YOUR ASSIGNMENT:
Search the data below for the string "computer". Extract every line that contains it.

RECORDS SUPPLIED:
################

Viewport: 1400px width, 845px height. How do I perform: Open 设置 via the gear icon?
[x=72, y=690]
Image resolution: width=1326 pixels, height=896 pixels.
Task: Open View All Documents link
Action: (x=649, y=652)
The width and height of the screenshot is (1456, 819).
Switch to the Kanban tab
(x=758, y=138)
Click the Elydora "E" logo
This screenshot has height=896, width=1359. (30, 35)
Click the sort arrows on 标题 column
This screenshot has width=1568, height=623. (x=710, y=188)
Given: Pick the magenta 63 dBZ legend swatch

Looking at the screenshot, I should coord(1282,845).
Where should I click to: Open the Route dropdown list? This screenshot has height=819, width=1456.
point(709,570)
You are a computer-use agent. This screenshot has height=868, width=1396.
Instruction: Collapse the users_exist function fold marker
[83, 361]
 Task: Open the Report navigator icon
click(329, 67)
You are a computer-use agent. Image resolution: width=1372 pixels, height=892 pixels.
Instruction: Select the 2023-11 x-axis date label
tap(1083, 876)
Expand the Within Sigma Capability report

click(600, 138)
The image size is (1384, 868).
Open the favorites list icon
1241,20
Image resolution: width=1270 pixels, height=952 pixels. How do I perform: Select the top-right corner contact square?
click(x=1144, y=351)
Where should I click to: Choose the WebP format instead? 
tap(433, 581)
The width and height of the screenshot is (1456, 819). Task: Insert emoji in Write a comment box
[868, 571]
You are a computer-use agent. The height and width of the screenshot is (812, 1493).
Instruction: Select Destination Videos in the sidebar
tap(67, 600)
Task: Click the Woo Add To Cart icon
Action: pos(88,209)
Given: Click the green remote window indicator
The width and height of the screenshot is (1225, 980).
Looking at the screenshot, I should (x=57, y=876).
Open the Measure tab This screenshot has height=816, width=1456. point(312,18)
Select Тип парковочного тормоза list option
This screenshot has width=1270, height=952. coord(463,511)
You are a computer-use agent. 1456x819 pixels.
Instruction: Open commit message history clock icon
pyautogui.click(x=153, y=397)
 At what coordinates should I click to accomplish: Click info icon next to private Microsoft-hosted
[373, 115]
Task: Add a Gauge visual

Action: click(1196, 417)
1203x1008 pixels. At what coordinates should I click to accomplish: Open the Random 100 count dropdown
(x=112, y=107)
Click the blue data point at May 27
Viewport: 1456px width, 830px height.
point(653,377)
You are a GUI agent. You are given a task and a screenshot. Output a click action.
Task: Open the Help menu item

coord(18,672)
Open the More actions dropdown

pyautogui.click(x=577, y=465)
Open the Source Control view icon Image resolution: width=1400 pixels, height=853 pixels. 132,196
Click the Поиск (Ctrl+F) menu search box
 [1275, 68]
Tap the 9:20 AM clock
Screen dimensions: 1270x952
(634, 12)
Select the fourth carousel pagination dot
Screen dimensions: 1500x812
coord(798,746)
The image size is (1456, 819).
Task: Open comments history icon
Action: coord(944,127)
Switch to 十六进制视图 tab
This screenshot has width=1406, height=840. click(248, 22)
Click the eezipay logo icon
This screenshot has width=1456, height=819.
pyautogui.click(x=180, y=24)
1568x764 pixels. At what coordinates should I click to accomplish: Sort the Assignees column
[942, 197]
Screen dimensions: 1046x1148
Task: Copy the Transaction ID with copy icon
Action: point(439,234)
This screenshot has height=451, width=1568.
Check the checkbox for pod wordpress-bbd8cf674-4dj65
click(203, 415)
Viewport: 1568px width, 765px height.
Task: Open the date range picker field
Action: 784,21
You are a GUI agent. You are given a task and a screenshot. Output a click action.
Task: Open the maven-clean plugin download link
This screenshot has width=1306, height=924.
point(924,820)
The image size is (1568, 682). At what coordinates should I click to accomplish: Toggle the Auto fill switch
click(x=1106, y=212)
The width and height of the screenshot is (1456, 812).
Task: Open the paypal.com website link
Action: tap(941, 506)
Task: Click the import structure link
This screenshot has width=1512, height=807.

################

SOLUTION TO THIS PROBLEM:
You are a computer-use agent. This screenshot has height=868, width=1396.
You are a computer-use agent. Image resolution: width=1372 pixels, height=892 pixels.
You are a computer-use agent. The height and width of the screenshot is (812, 1493).
You are a computer-use agent. 1456x819 pixels.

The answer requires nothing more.